> _Your objective_
Format every one of the following lines as a Markdown table with the columns No. and Line, numbering the rows in order and skipping any blank lines.

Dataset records
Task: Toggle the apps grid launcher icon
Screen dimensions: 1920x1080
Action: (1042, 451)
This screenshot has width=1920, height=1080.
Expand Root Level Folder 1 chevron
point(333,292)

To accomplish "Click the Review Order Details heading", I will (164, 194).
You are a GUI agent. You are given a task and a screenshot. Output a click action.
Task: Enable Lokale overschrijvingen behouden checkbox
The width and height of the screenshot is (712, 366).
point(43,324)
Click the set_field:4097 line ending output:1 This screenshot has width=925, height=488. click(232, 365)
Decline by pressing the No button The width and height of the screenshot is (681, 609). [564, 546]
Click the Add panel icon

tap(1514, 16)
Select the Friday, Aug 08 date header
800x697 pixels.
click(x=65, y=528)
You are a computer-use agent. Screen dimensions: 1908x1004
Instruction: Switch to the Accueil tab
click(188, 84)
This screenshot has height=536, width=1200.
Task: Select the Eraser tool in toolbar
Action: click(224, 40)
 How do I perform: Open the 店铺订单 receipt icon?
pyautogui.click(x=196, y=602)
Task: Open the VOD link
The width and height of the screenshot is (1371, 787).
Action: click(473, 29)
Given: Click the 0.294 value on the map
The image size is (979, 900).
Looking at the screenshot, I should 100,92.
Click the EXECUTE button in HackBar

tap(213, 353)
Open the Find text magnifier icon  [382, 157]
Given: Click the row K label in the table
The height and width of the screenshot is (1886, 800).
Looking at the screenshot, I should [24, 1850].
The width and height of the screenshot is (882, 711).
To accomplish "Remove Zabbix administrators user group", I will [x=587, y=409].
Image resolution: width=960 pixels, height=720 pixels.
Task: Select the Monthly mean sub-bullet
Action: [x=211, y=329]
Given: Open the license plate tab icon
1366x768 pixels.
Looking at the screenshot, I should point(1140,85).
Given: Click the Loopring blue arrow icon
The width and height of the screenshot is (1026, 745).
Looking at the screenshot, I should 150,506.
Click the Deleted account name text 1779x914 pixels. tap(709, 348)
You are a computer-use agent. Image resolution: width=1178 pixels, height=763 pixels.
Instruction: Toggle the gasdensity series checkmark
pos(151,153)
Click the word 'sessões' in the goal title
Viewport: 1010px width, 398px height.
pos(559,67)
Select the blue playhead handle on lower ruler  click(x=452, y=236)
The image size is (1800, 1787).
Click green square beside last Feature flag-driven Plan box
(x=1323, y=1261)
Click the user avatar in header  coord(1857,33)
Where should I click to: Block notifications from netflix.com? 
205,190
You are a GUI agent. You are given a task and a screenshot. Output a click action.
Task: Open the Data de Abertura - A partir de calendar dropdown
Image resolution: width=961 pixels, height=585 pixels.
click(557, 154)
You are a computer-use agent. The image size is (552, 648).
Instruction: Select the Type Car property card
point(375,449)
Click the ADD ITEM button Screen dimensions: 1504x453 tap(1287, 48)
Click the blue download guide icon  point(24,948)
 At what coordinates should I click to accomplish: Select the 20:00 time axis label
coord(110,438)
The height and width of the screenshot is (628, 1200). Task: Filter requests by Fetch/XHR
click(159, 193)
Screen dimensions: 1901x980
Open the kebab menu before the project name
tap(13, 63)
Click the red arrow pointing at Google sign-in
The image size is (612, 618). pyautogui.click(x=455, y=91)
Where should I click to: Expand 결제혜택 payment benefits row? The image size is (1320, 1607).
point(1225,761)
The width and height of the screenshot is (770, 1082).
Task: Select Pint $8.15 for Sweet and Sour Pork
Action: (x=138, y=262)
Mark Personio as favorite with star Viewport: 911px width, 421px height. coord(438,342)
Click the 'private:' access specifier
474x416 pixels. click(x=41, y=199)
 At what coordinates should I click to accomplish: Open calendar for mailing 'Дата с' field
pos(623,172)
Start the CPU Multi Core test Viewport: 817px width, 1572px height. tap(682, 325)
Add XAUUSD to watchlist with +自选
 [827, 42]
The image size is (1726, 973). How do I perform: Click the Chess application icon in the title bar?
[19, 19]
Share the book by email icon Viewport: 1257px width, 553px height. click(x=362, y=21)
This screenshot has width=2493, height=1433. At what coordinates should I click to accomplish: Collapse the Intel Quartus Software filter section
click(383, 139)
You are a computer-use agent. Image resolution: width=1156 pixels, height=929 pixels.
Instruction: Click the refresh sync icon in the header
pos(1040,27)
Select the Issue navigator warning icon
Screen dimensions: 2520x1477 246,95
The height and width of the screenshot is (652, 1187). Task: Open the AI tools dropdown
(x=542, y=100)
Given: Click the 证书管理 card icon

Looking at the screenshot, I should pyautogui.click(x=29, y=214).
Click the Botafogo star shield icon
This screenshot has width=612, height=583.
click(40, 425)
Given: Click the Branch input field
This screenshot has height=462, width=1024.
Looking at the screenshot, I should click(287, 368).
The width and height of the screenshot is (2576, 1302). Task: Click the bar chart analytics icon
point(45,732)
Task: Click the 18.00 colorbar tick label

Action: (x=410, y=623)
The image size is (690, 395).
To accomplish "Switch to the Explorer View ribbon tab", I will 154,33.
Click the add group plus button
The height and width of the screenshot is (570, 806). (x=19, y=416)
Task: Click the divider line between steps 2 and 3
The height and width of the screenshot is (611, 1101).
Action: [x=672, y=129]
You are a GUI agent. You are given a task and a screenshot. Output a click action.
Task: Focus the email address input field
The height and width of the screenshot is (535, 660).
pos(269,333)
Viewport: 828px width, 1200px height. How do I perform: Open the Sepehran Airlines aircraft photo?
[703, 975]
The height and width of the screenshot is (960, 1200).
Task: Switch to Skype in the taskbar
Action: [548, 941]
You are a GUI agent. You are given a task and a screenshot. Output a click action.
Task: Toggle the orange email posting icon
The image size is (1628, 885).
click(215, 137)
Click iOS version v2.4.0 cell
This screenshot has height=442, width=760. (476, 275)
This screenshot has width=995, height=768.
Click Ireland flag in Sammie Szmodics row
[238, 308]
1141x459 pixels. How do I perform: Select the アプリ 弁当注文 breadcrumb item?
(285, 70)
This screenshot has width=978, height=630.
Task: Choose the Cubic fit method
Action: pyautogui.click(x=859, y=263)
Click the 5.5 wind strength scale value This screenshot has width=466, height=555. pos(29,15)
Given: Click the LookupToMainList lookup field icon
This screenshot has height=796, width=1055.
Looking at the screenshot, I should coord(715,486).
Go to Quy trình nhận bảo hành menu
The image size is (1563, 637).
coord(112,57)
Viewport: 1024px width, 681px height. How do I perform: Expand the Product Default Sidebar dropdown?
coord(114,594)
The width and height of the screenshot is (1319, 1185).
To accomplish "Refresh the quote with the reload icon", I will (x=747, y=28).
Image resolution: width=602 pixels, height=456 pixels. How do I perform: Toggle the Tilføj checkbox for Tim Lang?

> _Task answer_
| No. | Line |
|---|---|
| 1 | Task: Toggle the apps grid launcher icon |
| 2 | Screen dimensions: 1920x1080 |
| 3 | Action: (1042, 451) |
| 4 | This screenshot has width=1920, height=1080. |
| 5 | Expand Root Level Folder 1 chevron |
| 6 | point(333,292) |
| 7 | To accomplish "Click the Review Order Details heading", I will (164, 194). |
| 8 | You are a GUI agent. You are given a task and a screenshot. Output a click action. |
| 9 | Task: Enable Lokale overschrijvingen behouden checkbox |
| 10 | The width and height of the screenshot is (712, 366). |
| 11 | point(43,324) |
| 12 | Click the set_field:4097 line ending output:1 This screenshot has width=925, height=488. click(232, 365) |
| 13 | Decline by pressing the No button The width and height of the screenshot is (681, 609). [564, 546] |
| 14 | Click the Add panel icon |
| 15 | tap(1514, 16) |
| 16 | Select the Friday, Aug 08 date header |
| 17 | 800x697 pixels. |
| 18 | click(x=65, y=528) |
| 19 | You are a computer-use agent. Screen dimensions: 1908x1004 |
| 20 | Instruction: Switch to the Accueil tab |
| 21 | click(188, 84) |
| 22 | This screenshot has height=536, width=1200. |
| 23 | Task: Select the Eraser tool in toolbar |
| 24 | Action: click(224, 40) |
| 25 |  How do I perform: Open the 店铺订单 receipt icon? |
| 26 | pyautogui.click(x=196, y=602) |
| 27 | Task: Open the VOD link |
| 28 | The width and height of the screenshot is (1371, 787). |
| 29 | Action: click(473, 29) |
| 30 | Given: Click the 0.294 value on the map |
| 31 | The image size is (979, 900). |
| 32 | Looking at the screenshot, I should 100,92. |
| 33 | Click the EXECUTE button in HackBar |
| 34 | tap(213, 353) |
| 35 | Open the Find text magnifier icon  [382, 157] |
| 36 | Given: Click the row K label in the table |
| 37 | The height and width of the screenshot is (1886, 800). |
| 38 | Looking at the screenshot, I should [24, 1850]. |
| 39 | The width and height of the screenshot is (882, 711). |
| 40 | To accomplish "Remove Zabbix administrators user group", I will [x=587, y=409]. |
| 41 | Image resolution: width=960 pixels, height=720 pixels. |
| 42 | Task: Select the Monthly mean sub-bullet |
| 43 | Action: [x=211, y=329] |
| 44 | Given: Open the license plate tab icon |
| 45 | 1366x768 pixels. |
| 46 | Looking at the screenshot, I should point(1140,85). |
| 47 | Given: Click the Loopring blue arrow icon |
| 48 | The width and height of the screenshot is (1026, 745). |
| 49 | Looking at the screenshot, I should 150,506. |
| 50 | Click the Deleted account name text 1779x914 pixels. tap(709, 348) |
| 51 | You are a computer-use agent. Image resolution: width=1178 pixels, height=763 pixels. |
| 52 | Instruction: Toggle the gasdensity series checkmark |
| 53 | pos(151,153) |
| 54 | Click the word 'sessões' in the goal title |
| 55 | Viewport: 1010px width, 398px height. |
| 56 | pos(559,67) |
| 57 | Select the blue playhead handle on lower ruler  click(x=452, y=236) |
| 58 | The image size is (1800, 1787). |
| 59 | Click green square beside last Feature flag-driven Plan box |
| 60 | (x=1323, y=1261) |
| 61 | Click the user avatar in header  coord(1857,33) |
| 62 | Where should I click to: Block notifications from netflix.com?  |
| 63 | 205,190 |
| 64 | You are a GUI agent. You are given a task and a screenshot. Output a click action. |
| 65 | Task: Open the Data de Abertura - A partir de calendar dropdown |
| 66 | Image resolution: width=961 pixels, height=585 pixels. |
| 67 | click(557, 154) |
| 68 | You are a computer-use agent. The image size is (552, 648). |
| 69 | Instruction: Select the Type Car property card |
| 70 | point(375,449) |
| 71 | Click the ADD ITEM button Screen dimensions: 1504x453 tap(1287, 48) |
| 72 | Click the blue download guide icon  point(24,948) |
| 73 |  At what coordinates should I click to accomplish: Select the 20:00 time axis label |
| 74 | coord(110,438) |
| 75 | The height and width of the screenshot is (628, 1200). Task: Filter requests by Fetch/XHR |
| 76 | click(159, 193) |
| 77 | Screen dimensions: 1901x980 |
| 78 | Open the kebab menu before the project name |
| 79 | tap(13, 63) |
| 80 | Click the red arrow pointing at Google sign-in |
| 81 | The image size is (612, 618). pyautogui.click(x=455, y=91) |
| 82 | Where should I click to: Expand 결제혜택 payment benefits row? The image size is (1320, 1607). |
| 83 | point(1225,761) |
| 84 | The width and height of the screenshot is (770, 1082). |
| 85 | Task: Select Pint $8.15 for Sweet and Sour Pork |
| 86 | Action: (x=138, y=262) |
| 87 | Mark Personio as favorite with star Viewport: 911px width, 421px height. coord(438,342) |
| 88 | Click the 'private:' access specifier |
| 89 | 474x416 pixels. click(x=41, y=199) |
| 90 |  At what coordinates should I click to accomplish: Open calendar for mailing 'Дата с' field |
| 91 | pos(623,172) |
| 92 | Start the CPU Multi Core test Viewport: 817px width, 1572px height. tap(682, 325) |
| 93 | Add XAUUSD to watchlist with +自选 |
| 94 |  [827, 42] |
| 95 | The image size is (1726, 973). How do I perform: Click the Chess application icon in the title bar? |
| 96 | [19, 19] |
| 97 | Share the book by email icon Viewport: 1257px width, 553px height. click(x=362, y=21) |
| 98 | This screenshot has width=2493, height=1433. At what coordinates should I click to accomplish: Collapse the Intel Quartus Software filter section |
| 99 | click(383, 139) |
| 100 | You are a computer-use agent. Image resolution: width=1156 pixels, height=929 pixels. |
| 101 | Instruction: Click the refresh sync icon in the header |
| 102 | pos(1040,27) |
| 103 | Select the Issue navigator warning icon |
| 104 | Screen dimensions: 2520x1477 246,95 |
| 105 | The height and width of the screenshot is (652, 1187). Task: Open the AI tools dropdown |
| 106 | (x=542, y=100) |
| 107 | Given: Click the 证书管理 card icon |
| 108 | Looking at the screenshot, I should pyautogui.click(x=29, y=214). |
| 109 | Click the Botafogo star shield icon |
| 110 | This screenshot has width=612, height=583. |
| 111 | click(40, 425) |
| 112 | Given: Click the Branch input field |
| 113 | This screenshot has height=462, width=1024. |
| 114 | Looking at the screenshot, I should click(287, 368). |
| 115 | The width and height of the screenshot is (2576, 1302). Task: Click the bar chart analytics icon |
| 116 | point(45,732) |
| 117 | Task: Click the 18.00 colorbar tick label |
| 118 | Action: (x=410, y=623) |
| 119 | The image size is (690, 395). |
| 120 | To accomplish "Switch to the Explorer View ribbon tab", I will 154,33. |
| 121 | Click the add group plus button |
| 122 | The height and width of the screenshot is (570, 806). (x=19, y=416) |
| 123 | Task: Click the divider line between steps 2 and 3 |
| 124 | The height and width of the screenshot is (611, 1101). |
| 125 | Action: [x=672, y=129] |
| 126 | You are a GUI agent. You are given a task and a screenshot. Output a click action. |
| 127 | Task: Focus the email address input field |
| 128 | The height and width of the screenshot is (535, 660). |
| 129 | pos(269,333) |
| 130 | Viewport: 828px width, 1200px height. How do I perform: Open the Sepehran Airlines aircraft photo? |
| 131 | [703, 975] |
| 132 | The height and width of the screenshot is (960, 1200). |
| 133 | Task: Switch to Skype in the taskbar |
| 134 | Action: [548, 941] |
| 135 | You are a GUI agent. You are given a task and a screenshot. Output a click action. |
| 136 | Task: Toggle the orange email posting icon |
| 137 | The image size is (1628, 885). |
| 138 | click(215, 137) |
| 139 | Click iOS version v2.4.0 cell |
| 140 | This screenshot has height=442, width=760. (476, 275) |
| 141 | This screenshot has width=995, height=768. |
| 142 | Click Ireland flag in Sammie Szmodics row |
| 143 | [238, 308] |
| 144 | 1141x459 pixels. How do I perform: Select the アプリ 弁当注文 breadcrumb item? |
| 145 | (285, 70) |
| 146 | This screenshot has width=978, height=630. |
| 147 | Task: Choose the Cubic fit method |
| 148 | Action: pyautogui.click(x=859, y=263) |
| 149 | Click the 5.5 wind strength scale value This screenshot has width=466, height=555. pos(29,15) |
| 150 | Given: Click the LookupToMainList lookup field icon |
| 151 | This screenshot has height=796, width=1055. |
| 152 | Looking at the screenshot, I should coord(715,486). |
| 153 | Go to Quy trình nhận bảo hành menu |
| 154 | The image size is (1563, 637). |
| 155 | coord(112,57) |
| 156 | Viewport: 1024px width, 681px height. How do I perform: Expand the Product Default Sidebar dropdown? |
| 157 | coord(114,594) |
| 158 | The width and height of the screenshot is (1319, 1185). |
| 159 | To accomplish "Refresh the quote with the reload icon", I will (x=747, y=28). |
| 160 | Image resolution: width=602 pixels, height=456 pixels. How do I perform: Toggle the Tilføj checkbox for Tim Lang? |